→ **Extract to read**:
--- begin ---
API keys let you authenticate with Shorebird from CI systems and other automated environments. You can create, view, and revoke API keys from the Shorebird Console.

  1. Open Account → API Keys in the console.
  2. Click Create API Key.
  3. Enter a descriptive name (e.g., “GitHub Actions — my-app”).
  4. Choose an expiration period.
  5. Select a permission level.
  6. Click Create.

The full key value is shown exactly once after creation. Copy it and store it securely — it cannot be retrieved again.

Set the key as the SHOREBIRD_TOKEN environment variable in your CI platform. Shorebird CLI commands will authenticate automatically when this variable is present.

export SHOREBIRD_TOKEN="<your-api-key>"
shorebird patch android

For platform-specific setup, see our CI guides for GitHub Actions, Codemagic, or the generic CI guide.
--- end ---
→ **Written request 1**:
According to the Shorebird API key instructions, which environment variable should hold the key on a CI platform?
→ **Written request 2**:
Output everything in the listing from the line containing "Close the 客服连接失败 notification" down to the line containing "tap(226, 336)", without changing anything.

(Part of a data file)
--- begin ---
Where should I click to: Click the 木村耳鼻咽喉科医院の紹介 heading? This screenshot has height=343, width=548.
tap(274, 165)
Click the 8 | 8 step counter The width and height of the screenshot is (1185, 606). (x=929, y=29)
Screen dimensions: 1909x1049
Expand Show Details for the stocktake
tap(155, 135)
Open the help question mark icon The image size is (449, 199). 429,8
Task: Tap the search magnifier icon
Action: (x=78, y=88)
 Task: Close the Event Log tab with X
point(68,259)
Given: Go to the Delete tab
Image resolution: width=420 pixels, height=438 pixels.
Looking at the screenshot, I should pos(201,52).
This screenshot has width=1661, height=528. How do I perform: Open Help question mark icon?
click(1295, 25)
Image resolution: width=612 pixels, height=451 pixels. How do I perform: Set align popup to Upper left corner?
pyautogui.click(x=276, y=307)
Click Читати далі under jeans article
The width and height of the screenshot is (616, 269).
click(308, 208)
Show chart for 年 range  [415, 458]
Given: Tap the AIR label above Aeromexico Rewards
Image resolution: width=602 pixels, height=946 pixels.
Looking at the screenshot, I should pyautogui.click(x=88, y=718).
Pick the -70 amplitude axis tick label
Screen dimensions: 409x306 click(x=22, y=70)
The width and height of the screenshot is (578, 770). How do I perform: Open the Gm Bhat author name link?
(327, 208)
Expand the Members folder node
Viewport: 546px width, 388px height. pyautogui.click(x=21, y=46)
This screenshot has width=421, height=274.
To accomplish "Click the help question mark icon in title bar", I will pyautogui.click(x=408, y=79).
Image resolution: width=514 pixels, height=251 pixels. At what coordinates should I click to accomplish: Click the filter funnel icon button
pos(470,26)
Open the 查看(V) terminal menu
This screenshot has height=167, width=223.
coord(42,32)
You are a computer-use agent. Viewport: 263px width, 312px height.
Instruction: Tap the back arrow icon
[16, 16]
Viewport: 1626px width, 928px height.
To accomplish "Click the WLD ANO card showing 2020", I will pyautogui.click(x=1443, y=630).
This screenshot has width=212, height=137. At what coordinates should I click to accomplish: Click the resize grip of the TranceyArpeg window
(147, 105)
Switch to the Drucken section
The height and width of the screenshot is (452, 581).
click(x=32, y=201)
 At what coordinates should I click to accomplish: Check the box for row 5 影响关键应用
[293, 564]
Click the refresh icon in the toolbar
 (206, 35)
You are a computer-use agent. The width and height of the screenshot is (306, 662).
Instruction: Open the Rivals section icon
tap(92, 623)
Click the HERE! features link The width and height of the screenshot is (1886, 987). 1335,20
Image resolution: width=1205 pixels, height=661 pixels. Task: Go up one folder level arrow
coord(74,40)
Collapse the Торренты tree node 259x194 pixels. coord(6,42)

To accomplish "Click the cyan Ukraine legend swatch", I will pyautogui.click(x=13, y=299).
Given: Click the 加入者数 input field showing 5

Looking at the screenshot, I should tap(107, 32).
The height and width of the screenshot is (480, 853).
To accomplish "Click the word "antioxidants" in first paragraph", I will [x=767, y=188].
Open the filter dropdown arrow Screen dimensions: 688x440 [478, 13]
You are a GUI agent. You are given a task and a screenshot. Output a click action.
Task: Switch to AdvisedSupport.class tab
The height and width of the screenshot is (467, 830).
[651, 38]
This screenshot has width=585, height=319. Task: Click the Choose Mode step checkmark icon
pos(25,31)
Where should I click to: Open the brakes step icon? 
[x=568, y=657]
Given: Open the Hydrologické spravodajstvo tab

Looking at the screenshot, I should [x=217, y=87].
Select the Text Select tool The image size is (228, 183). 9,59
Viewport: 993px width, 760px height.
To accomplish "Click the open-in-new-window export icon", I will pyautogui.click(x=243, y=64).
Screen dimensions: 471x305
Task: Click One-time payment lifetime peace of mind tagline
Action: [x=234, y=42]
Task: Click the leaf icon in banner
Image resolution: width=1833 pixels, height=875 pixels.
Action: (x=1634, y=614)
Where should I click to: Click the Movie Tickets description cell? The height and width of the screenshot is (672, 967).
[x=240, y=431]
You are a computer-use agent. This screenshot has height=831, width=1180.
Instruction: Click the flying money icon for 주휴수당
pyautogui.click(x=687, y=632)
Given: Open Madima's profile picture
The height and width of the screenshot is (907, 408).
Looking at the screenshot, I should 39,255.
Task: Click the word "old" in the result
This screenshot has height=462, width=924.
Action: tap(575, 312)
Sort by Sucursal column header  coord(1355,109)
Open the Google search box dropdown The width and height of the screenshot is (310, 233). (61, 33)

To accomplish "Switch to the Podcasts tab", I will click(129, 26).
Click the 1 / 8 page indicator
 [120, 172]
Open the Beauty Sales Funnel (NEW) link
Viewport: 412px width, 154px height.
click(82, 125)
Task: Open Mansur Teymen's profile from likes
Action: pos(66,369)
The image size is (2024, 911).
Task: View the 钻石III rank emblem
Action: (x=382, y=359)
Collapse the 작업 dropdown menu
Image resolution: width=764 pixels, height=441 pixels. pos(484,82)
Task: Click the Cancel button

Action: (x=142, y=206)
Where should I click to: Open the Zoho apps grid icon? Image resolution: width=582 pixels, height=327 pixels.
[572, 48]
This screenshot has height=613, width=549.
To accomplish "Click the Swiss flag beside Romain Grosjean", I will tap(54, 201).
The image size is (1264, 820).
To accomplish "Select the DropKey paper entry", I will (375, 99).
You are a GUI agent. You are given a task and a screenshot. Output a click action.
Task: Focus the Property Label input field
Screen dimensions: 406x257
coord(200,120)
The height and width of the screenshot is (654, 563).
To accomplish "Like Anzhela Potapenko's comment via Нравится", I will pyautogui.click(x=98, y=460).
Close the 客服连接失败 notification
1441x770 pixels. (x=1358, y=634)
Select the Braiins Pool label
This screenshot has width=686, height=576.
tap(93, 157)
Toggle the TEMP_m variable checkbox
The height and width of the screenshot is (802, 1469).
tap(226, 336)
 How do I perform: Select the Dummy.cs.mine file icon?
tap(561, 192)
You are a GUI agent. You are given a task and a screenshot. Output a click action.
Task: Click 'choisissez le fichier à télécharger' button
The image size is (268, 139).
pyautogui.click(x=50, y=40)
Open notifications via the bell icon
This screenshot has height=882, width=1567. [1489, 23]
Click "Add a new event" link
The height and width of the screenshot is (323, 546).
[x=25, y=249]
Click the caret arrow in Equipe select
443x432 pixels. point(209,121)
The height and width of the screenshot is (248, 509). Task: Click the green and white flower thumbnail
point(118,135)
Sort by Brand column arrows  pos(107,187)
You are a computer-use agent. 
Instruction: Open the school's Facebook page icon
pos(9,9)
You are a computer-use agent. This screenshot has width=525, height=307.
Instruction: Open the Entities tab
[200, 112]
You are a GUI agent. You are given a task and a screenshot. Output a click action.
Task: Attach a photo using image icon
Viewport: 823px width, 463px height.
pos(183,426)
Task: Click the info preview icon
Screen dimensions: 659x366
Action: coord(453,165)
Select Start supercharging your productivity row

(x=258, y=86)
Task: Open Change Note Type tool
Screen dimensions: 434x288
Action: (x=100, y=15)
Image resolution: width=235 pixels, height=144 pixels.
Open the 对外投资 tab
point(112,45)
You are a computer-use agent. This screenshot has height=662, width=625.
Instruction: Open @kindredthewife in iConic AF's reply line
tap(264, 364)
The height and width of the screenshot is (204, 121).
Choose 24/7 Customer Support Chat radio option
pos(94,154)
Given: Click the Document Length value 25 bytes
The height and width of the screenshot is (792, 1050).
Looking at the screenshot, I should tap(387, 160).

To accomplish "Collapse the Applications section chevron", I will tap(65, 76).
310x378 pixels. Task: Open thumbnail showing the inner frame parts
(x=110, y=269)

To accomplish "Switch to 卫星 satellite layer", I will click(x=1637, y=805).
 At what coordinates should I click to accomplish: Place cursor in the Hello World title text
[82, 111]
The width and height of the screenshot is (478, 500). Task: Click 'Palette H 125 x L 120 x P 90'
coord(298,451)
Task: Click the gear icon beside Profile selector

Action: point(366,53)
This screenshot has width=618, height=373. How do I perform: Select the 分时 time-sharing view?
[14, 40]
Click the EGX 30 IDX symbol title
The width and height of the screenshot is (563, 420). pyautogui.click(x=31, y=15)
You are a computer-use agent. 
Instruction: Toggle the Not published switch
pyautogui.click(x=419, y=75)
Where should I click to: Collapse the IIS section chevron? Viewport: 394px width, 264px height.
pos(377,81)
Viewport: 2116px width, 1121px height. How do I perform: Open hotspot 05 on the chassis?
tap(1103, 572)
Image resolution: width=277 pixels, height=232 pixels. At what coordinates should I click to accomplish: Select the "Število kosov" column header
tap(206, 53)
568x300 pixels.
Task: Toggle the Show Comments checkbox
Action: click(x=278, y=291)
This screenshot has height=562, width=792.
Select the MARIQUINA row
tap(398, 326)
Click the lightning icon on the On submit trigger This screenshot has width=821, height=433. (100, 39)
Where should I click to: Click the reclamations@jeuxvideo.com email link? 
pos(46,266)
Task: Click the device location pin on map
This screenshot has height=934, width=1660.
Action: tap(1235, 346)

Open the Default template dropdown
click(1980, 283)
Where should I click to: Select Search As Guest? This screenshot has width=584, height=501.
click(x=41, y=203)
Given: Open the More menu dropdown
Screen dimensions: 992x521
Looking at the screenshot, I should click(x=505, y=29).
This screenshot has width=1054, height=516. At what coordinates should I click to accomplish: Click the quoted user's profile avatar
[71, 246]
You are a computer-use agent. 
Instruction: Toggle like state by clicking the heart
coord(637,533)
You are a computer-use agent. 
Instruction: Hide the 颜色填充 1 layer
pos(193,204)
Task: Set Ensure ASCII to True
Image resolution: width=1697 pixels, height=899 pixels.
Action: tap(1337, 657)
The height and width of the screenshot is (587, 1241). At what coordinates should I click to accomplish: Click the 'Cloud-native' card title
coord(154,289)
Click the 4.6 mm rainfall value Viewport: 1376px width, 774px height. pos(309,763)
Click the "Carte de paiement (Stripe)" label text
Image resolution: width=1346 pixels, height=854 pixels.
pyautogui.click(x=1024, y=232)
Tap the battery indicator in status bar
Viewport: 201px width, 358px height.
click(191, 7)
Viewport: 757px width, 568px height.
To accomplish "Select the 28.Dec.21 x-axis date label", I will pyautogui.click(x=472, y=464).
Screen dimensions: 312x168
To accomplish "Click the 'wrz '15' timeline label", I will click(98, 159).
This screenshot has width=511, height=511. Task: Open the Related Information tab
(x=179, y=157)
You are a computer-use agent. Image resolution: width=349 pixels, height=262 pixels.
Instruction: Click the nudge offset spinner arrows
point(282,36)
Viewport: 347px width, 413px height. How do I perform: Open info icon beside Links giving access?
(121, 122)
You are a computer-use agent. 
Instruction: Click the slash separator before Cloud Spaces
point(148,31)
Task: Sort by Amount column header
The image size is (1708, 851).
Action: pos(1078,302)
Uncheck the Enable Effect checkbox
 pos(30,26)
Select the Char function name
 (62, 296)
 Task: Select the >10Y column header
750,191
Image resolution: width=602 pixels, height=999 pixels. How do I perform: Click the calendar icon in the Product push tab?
--- end ---
→ **Exercise output 1**:
SHOREBIRD_TOKEN

→ **Exercise output 2**:
Close the 客服连接失败 notification
1441x770 pixels. (x=1358, y=634)
Select the Braiins Pool label
This screenshot has width=686, height=576.
tap(93, 157)
Toggle the TEMP_m variable checkbox
The height and width of the screenshot is (802, 1469).
tap(226, 336)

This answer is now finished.